━━━ SUPPLIED PASSAGE
Our Vines Have Tender Grapes (1945)

My adoration of child star Margaret O’Brien is well-documented on this blog, some would call it creepy. Yet there’s something about her precociousness and wide-eyed wonder that seems angelic without being flawless (à la St. Shirley). This film, with a script by future blacklist victim Dalton Trumbo, was one of several films O’Brien made in the wake of her performance in Meet Me in St. Louis and holds a lot in common with her other roles in stuff like the inferior Tenth Avenue Angel. In the vein of A Tree Grows in Brooklyn or To Kill a Mockingbird, Our Vines Have Tender Grapes tells a delicate tale about family and growing up and living the immigrant experience.

The Jacobson’s are a Norwegian farming family with various dreams swirling in their heads. Patriarch Martinius (Edward G. Robinson) wants a barn of his own, while his wife Bruna (Agnes Moorehead) believes he’ll kill himself saving money for something that might never happen. Through it all the Jacobson’s daughter Selma (O’Brien) lives, laughs, and plays with her best friend Arnold (Jackie ‘Butch’ Jenkins) and her baby calf, Elizabeth.

Director Roy Rowland directed O’Brien in three features – this, Tenth Avenue Angel, and Lost Angel (the latter reteaming O’Brien with James Craig) – and Rowland’s trio of films with O’Brien are a tribute to small-town life as seen through the eyes of a perceptive young girl. Our Vines is infinitely better than Tenth Avenue Angel yet not as quirky and comedic as Lost Angel.

O’Brien was slowly becoming the picture perfect child of films centered around the turn-of-the-century or small-town life (the aforementioned Tenth Avenue Angel and Meet Me in St. Louis for example, as well as Little Women and The Secret Garden). Part of this might have to do with her mix of being rough and tumble but still maintaining a doll-like delicacy; she tells Arnold she’ll become a WAC so she can shoot people, but almost exclusively wears pants despite growing up on a farm. The film’s episodic nature explores a year on the Jacobson farm as they struggle and work, moving from one life-defining event to another without any real sense of fear or tragedy. Sure, a mentally disturbed young woman dies and the third act climax involves a neighbor’s barn being set on fire, but this is far from The Grapes of Wrath. Things never happen to the Jacobson’s specifically, just their friends, leaving one to wonder how they’re so lucky, chalk it up to love.

Like The Grapes of Wrath, though, the movie showcases the immigrant experience in terms of parents providing a better future for their children. Edward G. Robinson enjoyed making this film as it allowed him an opportunity to play something other than a gangster or a heavy. As Martinius, he’s warmhearted, generous, and completely besotted with his daughter. Robinson’s moments with O’Brien as the film’s highlights, particularly when, forced to discipline Selma, he can’t do it. When Selma tearfully asks to kiss her father goodnight, Robinson emphasizes how much anguish he feels at telling his daughter to go back to bed; it takes everything he has not to go to her and console her, and risk losing his power in the process. This moment also allows Agnes Moorehead to shine, as a woman who wants her husband to be equal partners with her, and that means making him the bad guy at times. Moorehead’s Bruna is the quiet supporter of both her husband and daughter, standing by and indulging her dreams and expecting nothing in return. She could be the stereotypical “angel in the house” of these types of films, but Moorehead and Trumbo’s script illustrate that the house wouldn’t run without her.
━━━━━━
━━━ DATA PROVIDED
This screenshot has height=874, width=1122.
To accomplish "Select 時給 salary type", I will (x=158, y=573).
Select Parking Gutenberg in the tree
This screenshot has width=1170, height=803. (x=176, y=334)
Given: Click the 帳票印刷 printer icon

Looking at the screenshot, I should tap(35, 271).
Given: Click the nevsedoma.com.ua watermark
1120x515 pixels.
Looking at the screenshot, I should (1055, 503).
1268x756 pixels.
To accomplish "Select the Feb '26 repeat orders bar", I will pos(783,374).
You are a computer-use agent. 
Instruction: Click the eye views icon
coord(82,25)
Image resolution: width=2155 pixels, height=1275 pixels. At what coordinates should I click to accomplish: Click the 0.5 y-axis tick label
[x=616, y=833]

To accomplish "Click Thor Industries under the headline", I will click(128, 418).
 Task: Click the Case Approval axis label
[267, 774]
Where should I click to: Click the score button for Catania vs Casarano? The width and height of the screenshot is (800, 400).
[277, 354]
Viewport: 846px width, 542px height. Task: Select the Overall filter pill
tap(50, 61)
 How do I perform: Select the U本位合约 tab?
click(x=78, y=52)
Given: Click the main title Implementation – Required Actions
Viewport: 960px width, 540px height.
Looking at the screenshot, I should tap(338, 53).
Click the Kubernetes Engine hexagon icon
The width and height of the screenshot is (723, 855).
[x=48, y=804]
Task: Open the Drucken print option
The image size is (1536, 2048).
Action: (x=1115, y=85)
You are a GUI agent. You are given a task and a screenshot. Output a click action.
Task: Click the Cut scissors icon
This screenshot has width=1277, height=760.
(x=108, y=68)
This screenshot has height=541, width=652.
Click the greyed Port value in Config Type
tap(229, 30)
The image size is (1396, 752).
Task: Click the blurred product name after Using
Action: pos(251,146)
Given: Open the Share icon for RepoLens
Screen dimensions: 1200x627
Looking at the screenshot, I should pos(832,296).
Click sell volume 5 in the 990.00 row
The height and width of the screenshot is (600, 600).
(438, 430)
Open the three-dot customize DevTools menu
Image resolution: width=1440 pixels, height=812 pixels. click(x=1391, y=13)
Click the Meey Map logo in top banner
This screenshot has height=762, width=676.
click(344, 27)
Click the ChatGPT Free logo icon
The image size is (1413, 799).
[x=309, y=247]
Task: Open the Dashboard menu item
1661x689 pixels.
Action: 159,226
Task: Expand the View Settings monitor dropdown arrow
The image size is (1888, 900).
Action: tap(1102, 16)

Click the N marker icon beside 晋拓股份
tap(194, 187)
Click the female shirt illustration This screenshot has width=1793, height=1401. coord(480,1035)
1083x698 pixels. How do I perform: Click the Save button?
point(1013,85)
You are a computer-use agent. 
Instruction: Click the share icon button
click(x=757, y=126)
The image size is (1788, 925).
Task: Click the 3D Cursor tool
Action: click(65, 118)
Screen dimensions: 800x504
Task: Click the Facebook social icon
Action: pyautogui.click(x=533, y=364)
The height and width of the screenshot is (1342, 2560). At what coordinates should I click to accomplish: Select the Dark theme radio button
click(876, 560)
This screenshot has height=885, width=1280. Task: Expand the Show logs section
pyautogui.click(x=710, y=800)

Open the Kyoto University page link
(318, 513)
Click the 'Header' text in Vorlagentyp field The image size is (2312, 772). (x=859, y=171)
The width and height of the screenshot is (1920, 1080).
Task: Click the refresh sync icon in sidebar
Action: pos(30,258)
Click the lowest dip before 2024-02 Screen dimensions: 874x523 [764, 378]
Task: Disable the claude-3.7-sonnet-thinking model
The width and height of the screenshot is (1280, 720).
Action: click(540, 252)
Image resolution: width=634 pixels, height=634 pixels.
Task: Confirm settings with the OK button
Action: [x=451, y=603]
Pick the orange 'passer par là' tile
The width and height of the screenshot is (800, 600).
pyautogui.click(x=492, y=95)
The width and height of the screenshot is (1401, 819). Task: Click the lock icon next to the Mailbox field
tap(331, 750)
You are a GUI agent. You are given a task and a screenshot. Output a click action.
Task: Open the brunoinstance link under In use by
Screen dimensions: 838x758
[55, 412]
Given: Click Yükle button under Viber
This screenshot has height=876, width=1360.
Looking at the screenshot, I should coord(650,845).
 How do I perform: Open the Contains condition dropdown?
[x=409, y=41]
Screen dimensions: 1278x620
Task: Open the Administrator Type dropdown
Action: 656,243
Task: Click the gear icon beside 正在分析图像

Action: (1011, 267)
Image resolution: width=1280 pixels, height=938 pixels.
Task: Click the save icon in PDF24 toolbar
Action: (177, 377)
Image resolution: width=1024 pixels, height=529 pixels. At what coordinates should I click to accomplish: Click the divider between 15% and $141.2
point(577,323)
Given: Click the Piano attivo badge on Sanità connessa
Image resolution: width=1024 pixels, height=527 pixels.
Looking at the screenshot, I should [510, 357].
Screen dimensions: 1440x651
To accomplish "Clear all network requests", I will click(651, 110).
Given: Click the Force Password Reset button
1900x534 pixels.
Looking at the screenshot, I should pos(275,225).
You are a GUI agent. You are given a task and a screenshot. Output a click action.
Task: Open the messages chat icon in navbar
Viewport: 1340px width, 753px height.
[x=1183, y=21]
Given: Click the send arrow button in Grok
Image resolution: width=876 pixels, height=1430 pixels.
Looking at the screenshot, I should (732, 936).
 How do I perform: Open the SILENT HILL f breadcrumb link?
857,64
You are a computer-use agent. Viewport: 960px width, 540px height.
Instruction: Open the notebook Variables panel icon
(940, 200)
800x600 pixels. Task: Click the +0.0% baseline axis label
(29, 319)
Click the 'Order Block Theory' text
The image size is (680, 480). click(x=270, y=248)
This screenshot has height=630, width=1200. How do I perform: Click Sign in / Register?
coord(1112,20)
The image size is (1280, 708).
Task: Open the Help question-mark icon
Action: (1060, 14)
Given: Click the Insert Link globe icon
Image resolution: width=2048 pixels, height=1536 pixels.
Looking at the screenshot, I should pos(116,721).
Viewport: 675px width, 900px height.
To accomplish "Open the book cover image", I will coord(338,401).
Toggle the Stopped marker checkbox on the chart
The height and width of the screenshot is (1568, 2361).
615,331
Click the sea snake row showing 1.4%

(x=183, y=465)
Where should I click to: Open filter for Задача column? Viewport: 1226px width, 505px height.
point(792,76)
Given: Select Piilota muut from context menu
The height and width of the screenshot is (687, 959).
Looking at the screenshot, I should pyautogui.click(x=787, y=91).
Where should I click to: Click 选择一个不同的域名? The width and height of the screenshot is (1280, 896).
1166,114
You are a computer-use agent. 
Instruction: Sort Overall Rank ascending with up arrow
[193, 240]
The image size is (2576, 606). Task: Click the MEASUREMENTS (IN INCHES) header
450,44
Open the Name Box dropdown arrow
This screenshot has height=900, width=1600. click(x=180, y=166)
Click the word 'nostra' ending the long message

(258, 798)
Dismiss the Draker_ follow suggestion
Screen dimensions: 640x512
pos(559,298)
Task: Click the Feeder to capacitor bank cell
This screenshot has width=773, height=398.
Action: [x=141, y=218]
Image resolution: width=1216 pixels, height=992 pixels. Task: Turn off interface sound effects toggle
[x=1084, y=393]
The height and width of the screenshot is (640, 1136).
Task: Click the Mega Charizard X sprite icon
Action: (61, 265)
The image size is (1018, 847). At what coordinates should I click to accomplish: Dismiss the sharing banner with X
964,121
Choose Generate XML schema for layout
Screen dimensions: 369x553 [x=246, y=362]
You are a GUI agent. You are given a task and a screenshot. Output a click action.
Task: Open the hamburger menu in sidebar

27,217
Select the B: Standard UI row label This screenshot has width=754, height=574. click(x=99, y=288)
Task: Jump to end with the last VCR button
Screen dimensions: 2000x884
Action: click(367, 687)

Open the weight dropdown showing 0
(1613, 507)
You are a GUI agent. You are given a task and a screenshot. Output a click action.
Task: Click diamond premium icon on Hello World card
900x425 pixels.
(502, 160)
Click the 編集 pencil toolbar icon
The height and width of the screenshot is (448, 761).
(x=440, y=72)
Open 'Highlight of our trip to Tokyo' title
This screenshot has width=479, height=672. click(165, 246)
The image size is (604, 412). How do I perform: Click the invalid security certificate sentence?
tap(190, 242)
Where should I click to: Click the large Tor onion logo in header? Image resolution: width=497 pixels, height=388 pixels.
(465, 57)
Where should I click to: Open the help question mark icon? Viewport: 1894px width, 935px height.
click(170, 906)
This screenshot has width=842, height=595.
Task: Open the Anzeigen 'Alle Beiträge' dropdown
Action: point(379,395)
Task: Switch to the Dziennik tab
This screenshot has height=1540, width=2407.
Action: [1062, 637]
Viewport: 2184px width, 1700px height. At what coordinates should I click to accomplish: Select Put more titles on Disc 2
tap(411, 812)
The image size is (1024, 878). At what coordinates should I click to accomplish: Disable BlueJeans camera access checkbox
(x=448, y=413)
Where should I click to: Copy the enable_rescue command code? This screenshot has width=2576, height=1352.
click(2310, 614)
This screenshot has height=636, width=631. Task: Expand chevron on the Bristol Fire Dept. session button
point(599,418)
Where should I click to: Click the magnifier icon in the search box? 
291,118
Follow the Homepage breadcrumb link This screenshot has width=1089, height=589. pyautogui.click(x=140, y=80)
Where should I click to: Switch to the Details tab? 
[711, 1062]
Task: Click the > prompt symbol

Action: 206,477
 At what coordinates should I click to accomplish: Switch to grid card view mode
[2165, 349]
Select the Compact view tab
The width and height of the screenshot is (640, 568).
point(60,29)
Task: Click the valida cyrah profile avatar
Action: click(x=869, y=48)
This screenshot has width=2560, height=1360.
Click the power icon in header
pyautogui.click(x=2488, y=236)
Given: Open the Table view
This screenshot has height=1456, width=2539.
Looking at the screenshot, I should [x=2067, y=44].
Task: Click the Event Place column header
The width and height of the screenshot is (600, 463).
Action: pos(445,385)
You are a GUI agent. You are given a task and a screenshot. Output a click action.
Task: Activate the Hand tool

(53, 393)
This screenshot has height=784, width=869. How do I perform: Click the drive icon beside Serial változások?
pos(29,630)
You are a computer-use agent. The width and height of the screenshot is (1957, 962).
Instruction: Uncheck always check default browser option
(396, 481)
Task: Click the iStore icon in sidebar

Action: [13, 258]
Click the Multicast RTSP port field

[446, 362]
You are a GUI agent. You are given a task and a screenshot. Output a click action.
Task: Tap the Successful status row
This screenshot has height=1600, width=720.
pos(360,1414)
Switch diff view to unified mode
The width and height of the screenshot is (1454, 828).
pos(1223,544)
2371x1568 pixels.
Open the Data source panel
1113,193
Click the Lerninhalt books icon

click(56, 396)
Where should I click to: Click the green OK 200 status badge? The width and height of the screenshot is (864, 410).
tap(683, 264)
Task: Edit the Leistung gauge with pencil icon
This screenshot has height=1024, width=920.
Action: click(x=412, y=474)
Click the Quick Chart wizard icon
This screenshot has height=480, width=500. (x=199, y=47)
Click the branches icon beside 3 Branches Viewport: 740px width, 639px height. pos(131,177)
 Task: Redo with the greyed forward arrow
━━━━━━
_AIM_
Please answer these questions from the Our Vines Have Tender Grapes review:
1. Who wrote the film's script?
2. What is the name of Selma's baby calf?
3. In how many features did Roy Rowland direct O'Brien?

_THE REPLY_
1. Dalton Trumbo
2. Elizabeth
3. Three